READING PASSAGE below:

A universal rescaling law for the maximum spreading factor of non-Newtonian droplets with power-law fluids

Abstract

The maximum spreading diameter of non-Newtonian fluid droplets impacting on the solid surface is a key concern in a variety of industrial and medical applications. In this work, we focus on the effect of the shear-thinning, one of the most important non-Newtonian properties, on the spreading dynamics of impacting droplets. A finite element scheme combined with a phase field method and dynamic contact angle model has been employed to perform extensive studies on the spreading process of power-law fluid droplets on solid surfaces with various rheological parameters, impact conditions and surface wettability. The simulation results show that on both hydrophilic and hydrophobic surfaces, impacting droplets exhibit two typical morphologies at the maximum spreading state: a spherical cap in the low-Weber-number range (capillary regime) and a thin-film form in the high-Weber-number range (viscous regime). The maximum spreading factor βmax, of droplets with different degrees of shear-thinning converges to the equilibrium spreading state for a droplet with U0=0 at the low-Weber-number limit. Furthermore, a theoretical relationship of βmax∼We1/2 has been derived in the capillary regime. In contrast, the effect of the shear-thinning property becomes significant in the high-Weber-number regime. We discussed the influence of the power-law coefficients K and n on the spreading process and βmax independently. Specifically, as the power-law index n decreases, the morphology of the shear-thinning droplet at the maximum spreading state tends to change from a spherical cap to a thin-film form. Considering the non-uniform distribution of shear rates in the spreading shear-thinning droplet, a new scaling relationship of βmax∼ln(Ren1/(2n+3)) has been proposed based on theoretical derivation and numerical simulations. By introducing an interpolation function on the scaling relationships between the capillary and viscous regimes, we obtained a universal rescaling model that agrees well with numerical and experimental results of non-Newtonian droplets with shear-thinning fluid over a wide range of We numbers, surface wettability and rheological parameters.

End of READING PASSAGE.
PROVIDED INFORMATION below:

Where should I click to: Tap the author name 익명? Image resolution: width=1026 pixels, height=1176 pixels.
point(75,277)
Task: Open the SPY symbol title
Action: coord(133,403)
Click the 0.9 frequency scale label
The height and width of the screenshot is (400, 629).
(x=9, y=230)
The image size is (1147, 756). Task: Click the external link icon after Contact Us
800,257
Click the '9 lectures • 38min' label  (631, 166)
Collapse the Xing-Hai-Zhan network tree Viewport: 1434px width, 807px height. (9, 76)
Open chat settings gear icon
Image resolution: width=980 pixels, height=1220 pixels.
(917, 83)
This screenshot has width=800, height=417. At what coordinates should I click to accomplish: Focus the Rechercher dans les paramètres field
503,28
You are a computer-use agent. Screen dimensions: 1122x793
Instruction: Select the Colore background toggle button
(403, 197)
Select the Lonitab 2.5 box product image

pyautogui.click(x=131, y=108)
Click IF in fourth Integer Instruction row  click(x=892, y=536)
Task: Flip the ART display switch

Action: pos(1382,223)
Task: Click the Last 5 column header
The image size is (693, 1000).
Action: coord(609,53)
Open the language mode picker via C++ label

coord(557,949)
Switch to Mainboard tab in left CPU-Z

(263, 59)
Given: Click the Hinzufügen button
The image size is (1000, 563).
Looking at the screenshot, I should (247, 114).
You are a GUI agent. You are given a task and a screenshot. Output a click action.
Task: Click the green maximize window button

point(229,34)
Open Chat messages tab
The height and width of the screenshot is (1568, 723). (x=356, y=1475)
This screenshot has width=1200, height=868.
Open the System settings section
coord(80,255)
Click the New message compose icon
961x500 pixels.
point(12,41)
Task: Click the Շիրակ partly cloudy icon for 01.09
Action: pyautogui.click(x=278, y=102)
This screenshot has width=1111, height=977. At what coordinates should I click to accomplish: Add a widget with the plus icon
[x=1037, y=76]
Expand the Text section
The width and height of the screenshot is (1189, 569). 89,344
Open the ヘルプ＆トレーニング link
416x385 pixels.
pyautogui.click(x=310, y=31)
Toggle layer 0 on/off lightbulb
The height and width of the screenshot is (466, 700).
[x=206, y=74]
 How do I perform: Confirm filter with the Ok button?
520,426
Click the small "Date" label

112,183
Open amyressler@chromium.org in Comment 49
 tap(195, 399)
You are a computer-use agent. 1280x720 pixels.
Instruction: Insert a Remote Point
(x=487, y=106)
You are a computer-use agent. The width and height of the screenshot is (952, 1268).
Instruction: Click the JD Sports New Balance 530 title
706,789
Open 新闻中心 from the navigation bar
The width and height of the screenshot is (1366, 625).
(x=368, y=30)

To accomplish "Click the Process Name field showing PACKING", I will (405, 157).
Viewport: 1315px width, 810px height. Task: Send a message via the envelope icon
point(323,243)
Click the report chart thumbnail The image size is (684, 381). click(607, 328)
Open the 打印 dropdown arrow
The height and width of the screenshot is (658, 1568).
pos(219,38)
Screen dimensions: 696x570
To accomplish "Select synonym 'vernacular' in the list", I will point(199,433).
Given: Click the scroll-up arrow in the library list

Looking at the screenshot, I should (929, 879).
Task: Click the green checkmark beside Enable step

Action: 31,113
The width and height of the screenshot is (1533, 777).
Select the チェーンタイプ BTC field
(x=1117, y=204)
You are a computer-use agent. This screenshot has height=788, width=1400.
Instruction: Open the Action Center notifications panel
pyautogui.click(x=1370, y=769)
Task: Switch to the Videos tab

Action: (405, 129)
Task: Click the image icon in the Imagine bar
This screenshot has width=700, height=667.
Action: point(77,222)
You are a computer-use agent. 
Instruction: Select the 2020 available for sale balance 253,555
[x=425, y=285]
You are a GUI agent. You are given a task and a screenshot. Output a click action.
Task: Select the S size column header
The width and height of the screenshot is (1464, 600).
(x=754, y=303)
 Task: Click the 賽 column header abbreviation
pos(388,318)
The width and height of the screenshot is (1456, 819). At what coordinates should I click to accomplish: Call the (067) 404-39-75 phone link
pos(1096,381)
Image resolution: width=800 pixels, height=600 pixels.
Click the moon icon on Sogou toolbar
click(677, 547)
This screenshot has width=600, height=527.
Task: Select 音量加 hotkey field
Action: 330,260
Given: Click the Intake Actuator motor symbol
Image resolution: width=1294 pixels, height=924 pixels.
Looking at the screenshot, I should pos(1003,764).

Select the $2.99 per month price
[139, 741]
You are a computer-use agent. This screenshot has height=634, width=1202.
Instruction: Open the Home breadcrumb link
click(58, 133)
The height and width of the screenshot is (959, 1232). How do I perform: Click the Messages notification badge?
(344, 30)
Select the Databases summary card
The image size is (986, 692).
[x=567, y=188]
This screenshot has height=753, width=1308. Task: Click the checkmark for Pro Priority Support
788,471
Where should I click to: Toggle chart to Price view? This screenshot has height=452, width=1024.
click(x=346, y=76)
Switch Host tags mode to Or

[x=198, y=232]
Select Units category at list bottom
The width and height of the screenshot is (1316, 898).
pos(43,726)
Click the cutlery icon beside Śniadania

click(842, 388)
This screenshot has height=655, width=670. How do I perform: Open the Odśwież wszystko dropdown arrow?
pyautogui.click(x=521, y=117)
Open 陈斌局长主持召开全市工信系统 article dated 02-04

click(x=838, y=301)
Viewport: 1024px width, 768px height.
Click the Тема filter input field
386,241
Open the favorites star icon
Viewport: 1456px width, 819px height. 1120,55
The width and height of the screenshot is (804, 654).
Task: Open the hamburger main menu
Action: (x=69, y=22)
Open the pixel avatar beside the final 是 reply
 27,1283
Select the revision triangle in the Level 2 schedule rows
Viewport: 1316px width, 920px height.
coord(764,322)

End of PROVIDED INFORMATION.

TASKS TO COMPLETE
1. What numerical approach does the abstract on droplet spreading say was used to study the spreading of power-law fluid droplets?
2. According to the abstract on droplet spreading, what were all the things that were varied in the studies of power-law fluid droplets spreading on solid surfaces?

WRITTEN RESPONSES
1. A finite element scheme combined with a phase field method and a dynamic contact angle model.

2. Rheological parameters, impact conditions, and surface wettability.